The system then updated the model using these data and has tested how well the new model is able to answer a series of questions. And finally, this provides a reinforcement learning signal that helps to guide the model towards updates that improve its general skills and that help him carry out learning.

The researchers tested their approach on small and medium -sized versions of two open source models, Meta’s Lama and Alibaba’s Qwen. They say that the approach should also work for much larger border models.

The researchers tested the Seal approach on the text and a point of reference called Arc that measures the ability of an AI model to solve the abstract reasoning problems. In both cases they saw that Seal has allowed the models to continue learning well beyond their initial training.
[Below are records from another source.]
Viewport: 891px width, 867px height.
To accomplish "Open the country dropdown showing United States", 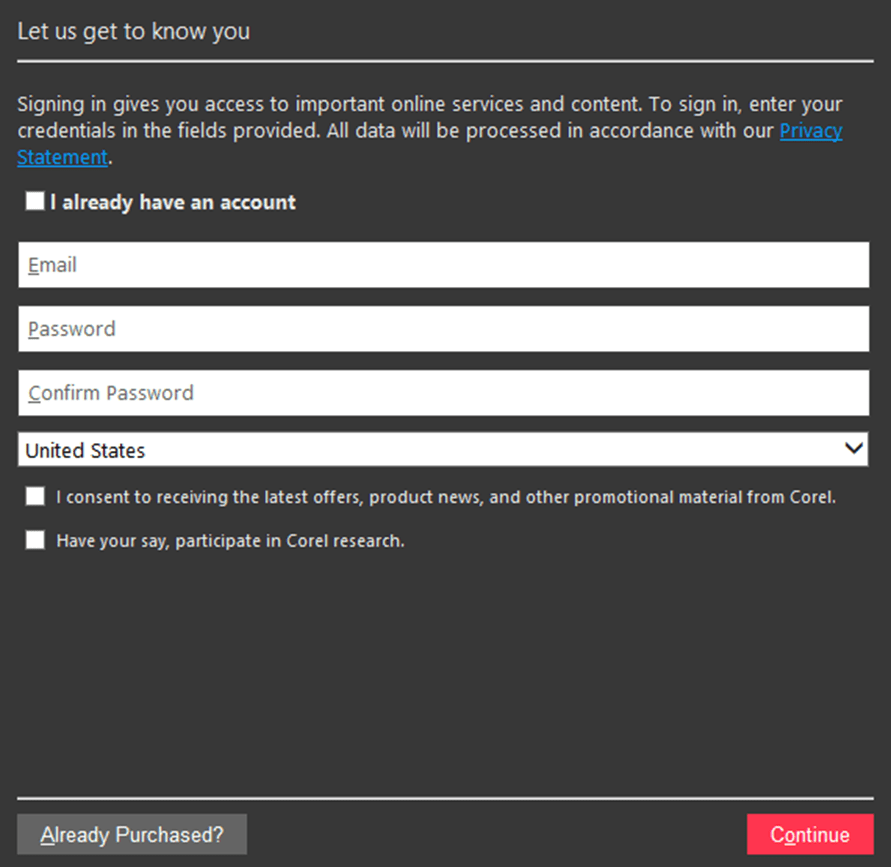I will click(x=443, y=450).
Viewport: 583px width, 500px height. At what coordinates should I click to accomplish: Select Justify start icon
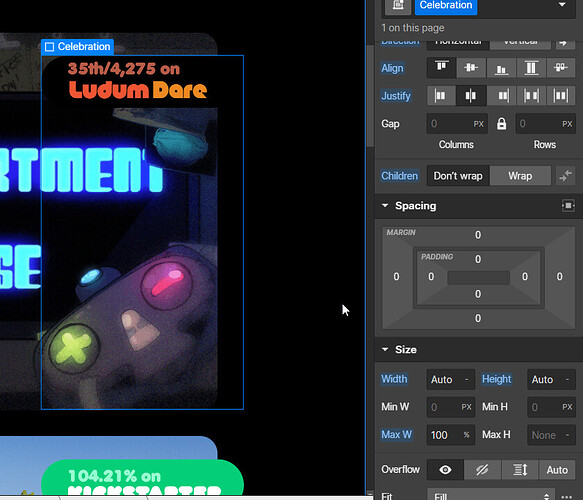(441, 96)
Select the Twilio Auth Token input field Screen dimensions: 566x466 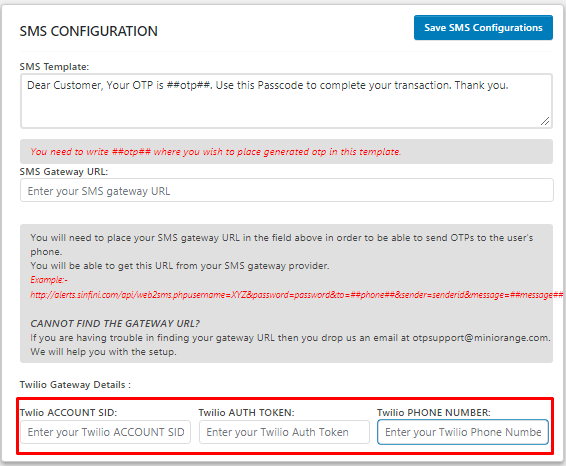[x=284, y=432]
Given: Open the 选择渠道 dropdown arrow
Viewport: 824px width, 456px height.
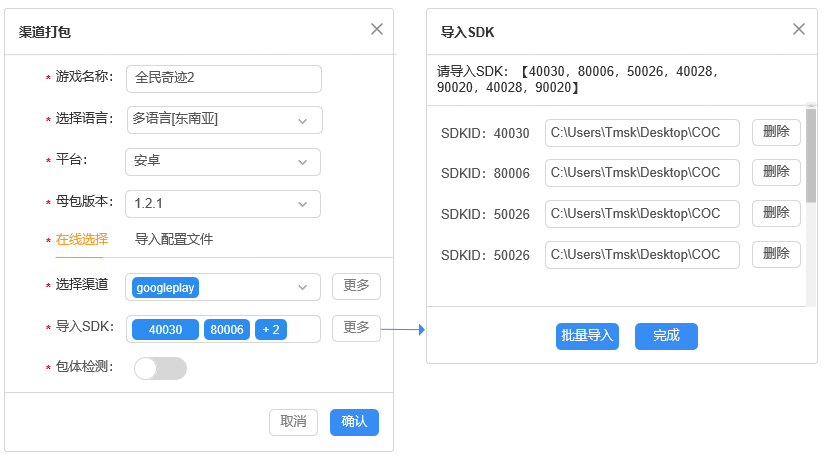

Pulkit Agrawal, professor to MIT who supervised the job, says that the Seal project touches important themes in artificial intelligence, including how to convince the IA to understand on its own what should try to learn. He says he could be used to help make artificial intelligence models more personalized. “The LLM are powerful but we don’t want their knowledge to stop,” he says.

The seal is not yet a way for the ia to improve indefinitely. First of all, as AGRAWAL observes, the tested LLMs suffer from what is known as “catastrophic forgetfulness”, a worrying effect seen when ingesting new information simply makes an ancient knowledge disappear. This can indicate a fundamental difference between artificial and biological neural networks. Even and Zweigler also note that Seal is computationally intensive and it is not yet clear how to better plan new learning periods. A fun idea, mentions Zweigler, is that, like humans, perhaps LLMS could experience “sleep” periods in which new information is consolidated.

However, despite all its limits, Seal is an exciting new path for further artificial intelligence research and could be something that makes its way into the future models of ai border.